Beautiful tenderloin

The Never Fail Tenderloin never fails me and I can cook it just right - mooing!

The Never Fail Tenderloin never fails me and I can cook it just right - nice and rare!

 

A friend introduced me to a new cookbook and I simply love it. It’s beautiful, it has wonderful food and it’s even local. Written in honor of Carlene Banks, one of Wichita’s late “Grande Dames” and with proceeds benefitting our terrific museum (the Wichita Art Museum or WAM), Artfully Done Across Generations is both a cookbook and a coffee-table-worthy art book featuring images of art from the WAM collection. 

 With 538 recipes (I’ve only tried a handful), but I can testify that they have all been spectacular.
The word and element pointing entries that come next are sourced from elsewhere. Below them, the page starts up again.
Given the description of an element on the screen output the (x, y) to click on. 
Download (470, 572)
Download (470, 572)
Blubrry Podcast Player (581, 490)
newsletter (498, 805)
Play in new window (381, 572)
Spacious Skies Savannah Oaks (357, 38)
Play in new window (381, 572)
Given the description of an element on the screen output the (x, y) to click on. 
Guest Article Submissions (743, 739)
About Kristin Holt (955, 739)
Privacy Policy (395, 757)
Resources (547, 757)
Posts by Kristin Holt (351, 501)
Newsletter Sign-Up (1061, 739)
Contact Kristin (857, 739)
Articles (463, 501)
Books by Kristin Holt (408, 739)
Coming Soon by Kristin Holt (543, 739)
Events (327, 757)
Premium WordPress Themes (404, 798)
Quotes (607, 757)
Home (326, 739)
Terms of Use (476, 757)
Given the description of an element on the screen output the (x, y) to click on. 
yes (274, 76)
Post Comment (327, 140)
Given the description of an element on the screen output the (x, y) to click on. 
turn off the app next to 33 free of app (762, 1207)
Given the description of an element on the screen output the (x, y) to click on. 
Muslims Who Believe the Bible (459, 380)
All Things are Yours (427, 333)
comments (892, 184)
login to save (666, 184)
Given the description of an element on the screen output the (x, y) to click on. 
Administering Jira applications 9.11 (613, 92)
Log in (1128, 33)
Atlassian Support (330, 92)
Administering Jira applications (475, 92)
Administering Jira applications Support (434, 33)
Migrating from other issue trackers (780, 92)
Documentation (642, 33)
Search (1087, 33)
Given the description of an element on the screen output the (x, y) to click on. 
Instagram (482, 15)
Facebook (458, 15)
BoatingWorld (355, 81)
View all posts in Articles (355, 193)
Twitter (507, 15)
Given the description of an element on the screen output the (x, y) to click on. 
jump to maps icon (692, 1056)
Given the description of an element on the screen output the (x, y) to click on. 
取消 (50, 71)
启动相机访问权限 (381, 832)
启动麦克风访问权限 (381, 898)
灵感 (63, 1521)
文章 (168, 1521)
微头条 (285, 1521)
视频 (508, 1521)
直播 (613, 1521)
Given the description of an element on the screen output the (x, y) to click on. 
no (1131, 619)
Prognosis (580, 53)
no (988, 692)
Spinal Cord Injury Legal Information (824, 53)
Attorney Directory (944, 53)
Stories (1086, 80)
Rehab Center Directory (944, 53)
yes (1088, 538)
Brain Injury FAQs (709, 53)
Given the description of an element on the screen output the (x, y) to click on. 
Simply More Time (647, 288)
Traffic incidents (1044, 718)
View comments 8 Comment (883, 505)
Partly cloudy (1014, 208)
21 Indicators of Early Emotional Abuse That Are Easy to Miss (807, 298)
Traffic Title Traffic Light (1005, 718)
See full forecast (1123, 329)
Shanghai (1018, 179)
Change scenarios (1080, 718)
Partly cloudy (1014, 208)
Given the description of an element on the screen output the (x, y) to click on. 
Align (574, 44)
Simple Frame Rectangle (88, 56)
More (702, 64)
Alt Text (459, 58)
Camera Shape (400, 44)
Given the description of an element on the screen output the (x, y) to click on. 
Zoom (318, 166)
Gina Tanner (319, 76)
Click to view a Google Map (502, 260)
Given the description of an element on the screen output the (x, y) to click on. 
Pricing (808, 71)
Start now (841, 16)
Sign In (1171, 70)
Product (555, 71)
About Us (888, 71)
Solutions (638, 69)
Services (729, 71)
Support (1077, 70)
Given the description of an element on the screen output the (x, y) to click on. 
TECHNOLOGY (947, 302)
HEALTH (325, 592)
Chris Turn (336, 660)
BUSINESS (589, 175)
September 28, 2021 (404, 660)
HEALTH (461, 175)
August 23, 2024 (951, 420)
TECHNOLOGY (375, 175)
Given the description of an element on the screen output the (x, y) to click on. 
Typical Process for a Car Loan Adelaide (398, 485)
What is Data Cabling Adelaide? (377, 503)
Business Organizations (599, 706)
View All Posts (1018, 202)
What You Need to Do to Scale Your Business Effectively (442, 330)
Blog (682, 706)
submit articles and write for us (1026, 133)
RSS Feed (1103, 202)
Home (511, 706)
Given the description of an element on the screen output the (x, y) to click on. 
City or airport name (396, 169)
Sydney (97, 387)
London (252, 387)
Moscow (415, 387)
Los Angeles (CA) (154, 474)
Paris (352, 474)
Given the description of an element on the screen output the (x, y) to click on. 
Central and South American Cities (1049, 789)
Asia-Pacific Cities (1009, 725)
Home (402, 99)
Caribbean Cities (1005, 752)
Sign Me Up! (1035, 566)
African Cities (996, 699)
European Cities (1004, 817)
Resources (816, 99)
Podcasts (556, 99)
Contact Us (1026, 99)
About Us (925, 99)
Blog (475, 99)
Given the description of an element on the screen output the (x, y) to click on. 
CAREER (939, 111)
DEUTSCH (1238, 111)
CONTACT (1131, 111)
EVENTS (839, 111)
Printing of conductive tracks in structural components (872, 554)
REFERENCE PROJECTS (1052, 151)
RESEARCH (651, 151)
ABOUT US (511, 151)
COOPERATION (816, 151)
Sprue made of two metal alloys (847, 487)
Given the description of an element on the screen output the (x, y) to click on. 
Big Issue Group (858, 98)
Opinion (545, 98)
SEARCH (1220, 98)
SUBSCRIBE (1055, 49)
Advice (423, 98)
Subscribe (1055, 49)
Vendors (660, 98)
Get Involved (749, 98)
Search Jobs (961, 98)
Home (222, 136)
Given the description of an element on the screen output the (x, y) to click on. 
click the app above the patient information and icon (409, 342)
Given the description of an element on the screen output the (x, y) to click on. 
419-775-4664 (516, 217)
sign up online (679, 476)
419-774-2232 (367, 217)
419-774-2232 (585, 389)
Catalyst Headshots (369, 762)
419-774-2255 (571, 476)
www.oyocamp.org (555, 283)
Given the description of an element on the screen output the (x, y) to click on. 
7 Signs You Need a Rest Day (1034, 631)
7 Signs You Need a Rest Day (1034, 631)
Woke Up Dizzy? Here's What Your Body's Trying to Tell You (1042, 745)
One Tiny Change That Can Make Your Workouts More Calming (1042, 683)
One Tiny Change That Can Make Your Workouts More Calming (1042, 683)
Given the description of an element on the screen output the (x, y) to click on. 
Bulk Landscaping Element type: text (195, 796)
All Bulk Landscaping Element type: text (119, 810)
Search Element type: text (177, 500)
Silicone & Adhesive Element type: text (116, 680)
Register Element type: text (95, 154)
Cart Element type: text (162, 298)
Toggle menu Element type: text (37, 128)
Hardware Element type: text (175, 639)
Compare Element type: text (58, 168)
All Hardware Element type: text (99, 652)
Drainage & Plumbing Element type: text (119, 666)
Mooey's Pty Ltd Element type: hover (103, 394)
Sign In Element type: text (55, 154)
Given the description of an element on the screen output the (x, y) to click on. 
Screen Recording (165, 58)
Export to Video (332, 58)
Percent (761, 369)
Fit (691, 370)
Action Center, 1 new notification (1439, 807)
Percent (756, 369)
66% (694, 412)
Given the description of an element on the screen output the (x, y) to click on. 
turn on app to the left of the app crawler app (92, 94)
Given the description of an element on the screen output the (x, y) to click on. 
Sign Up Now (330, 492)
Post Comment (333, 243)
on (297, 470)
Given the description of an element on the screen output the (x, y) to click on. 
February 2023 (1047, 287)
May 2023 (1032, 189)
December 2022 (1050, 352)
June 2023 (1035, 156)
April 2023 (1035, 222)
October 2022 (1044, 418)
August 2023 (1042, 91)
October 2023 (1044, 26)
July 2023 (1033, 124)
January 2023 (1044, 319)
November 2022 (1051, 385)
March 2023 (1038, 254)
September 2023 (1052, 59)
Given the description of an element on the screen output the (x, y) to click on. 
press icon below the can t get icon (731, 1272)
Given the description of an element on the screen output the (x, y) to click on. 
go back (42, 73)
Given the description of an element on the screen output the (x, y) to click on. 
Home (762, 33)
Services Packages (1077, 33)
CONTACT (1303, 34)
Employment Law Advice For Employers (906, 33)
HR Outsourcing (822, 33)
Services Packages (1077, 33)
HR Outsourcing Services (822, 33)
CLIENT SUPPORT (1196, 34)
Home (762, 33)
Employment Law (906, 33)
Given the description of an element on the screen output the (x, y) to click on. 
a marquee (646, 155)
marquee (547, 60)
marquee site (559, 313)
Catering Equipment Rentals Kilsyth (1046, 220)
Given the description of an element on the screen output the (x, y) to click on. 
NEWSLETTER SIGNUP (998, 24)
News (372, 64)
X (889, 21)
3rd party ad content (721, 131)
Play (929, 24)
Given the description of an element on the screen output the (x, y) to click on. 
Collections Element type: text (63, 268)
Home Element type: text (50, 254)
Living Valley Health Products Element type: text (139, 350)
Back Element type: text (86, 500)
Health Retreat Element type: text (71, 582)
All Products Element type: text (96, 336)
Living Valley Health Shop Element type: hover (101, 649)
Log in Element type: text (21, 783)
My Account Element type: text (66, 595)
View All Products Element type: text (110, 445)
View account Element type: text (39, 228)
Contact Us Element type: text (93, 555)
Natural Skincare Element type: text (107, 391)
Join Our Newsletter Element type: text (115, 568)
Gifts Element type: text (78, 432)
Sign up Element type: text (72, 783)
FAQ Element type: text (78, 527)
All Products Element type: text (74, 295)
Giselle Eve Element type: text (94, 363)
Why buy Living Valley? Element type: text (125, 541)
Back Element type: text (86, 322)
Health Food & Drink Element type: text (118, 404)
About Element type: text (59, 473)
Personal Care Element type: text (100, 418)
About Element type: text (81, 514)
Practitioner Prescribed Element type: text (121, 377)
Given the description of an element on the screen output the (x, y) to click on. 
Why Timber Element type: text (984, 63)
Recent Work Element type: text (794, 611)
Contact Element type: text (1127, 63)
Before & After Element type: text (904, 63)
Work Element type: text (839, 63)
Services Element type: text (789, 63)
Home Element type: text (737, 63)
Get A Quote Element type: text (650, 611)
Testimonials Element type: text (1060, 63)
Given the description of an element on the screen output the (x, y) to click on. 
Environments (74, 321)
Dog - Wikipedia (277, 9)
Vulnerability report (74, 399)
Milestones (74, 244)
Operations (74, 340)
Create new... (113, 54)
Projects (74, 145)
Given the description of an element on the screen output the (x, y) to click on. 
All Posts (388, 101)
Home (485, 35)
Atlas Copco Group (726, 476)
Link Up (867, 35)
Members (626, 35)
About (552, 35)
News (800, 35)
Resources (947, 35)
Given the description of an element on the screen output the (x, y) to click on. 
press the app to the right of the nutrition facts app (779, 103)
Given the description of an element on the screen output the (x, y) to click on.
In fact, I’ve included several in my cooking school and served the Never-Fail Beef Tenderloin several times already. The family even asked for it for this year’s Easter dinner! I’m thinking we’ll go with a more traditional ham, though! 

You all should try this terrific recipe – it’s incredibly easy and very tasty! It gives a sweet and savory crunch to the outside of a succulent and tender cut of meat. And it is simple to ensure you reach your desired “doneness” with this recipe, as well. Just make sure you have a thermometer!

Another little trick? This rub works beautifully with a skirt steak or flank steak – you know those less expensive cuts meant for fajitas in the meat case? Follow the same instructions, but start watching your meat after about 10 minutes – those thin cuts cook quickly!

Never Fail Beef Tenderloin (modified)
Original recipe from Artfully Done Across Generations
1 (5 to 6 pound) beef tenderloin, trimmed
1/4 cup Dijon mustard
2 pressed garlic cloves
1 teaspoon garlic salt
1/2 teaspoon onion salt
3/4 teaspoon black pepper
3/4 cup brown sugar  (packed)
1 cup beef stock

Preheat your oven to 375. Combine mustard, garlic, salts and pepper then coat the tenderloin with your mustard mix. Then, press brown sugar evenly into the mustard and place in the oven, uncovered. Bake until reaches desired doneness. (140 degrees for rare and 150 for medium rare. Anything more than that and you’ve committed blasphemy and ruined a 40-buck cut of meat.)

I serve the tenderloin sliced and without any sauce or decoration. It’s too good to cover up in my opinion. However, the formal recipe says that while you allow the meat to rest (10 minutes should do it) that you add the stock to your pan drippings and heat through to serve as a sauce.

Hint: This is extra good the next day, sliced thinly and served on a fresh croissant with a creamy horseradish sauce.